I never really grok’d trig in school but have enjoyed learning it now as I’m older. And I stumble onto things that I really feel should have simple solutions but I end up staring at them for hours because I don’t have the toolset. I understand how to calculate most of the pieces of this puzzle (e.g. the hypotenuse) but can’t figure out how to calculate the angle that would allow me to use sin, cos to acquire the x,y coordinates for the intercepts. Below is a diagram. I’m hoping this doesn’t have a simple answer that I will kick myself for not seeing…Thanks for the insights. This forum is/has been awesome.

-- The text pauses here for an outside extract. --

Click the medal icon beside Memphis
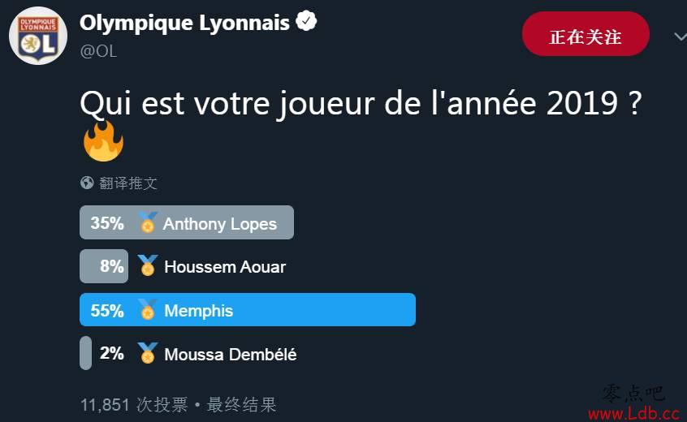This screenshot has width=687, height=422. pos(148,309)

You may have something in mind but I’m afraid that this question in itself is not related to processing/p5.js. I don’t want to sound bitter or sour but I recommend to ask on other forums (and of course, if the topic is related to, e.g., visualization on processing/p5.js then we can discuss)

By the way I think you can solve it without trigonometry - Pythagoras’s theorem is enough to solve it

A couple of ways… I a sure there are many more.

Consider:

You could draw a circle and then a line and use get(x, y) to detect where it intersects.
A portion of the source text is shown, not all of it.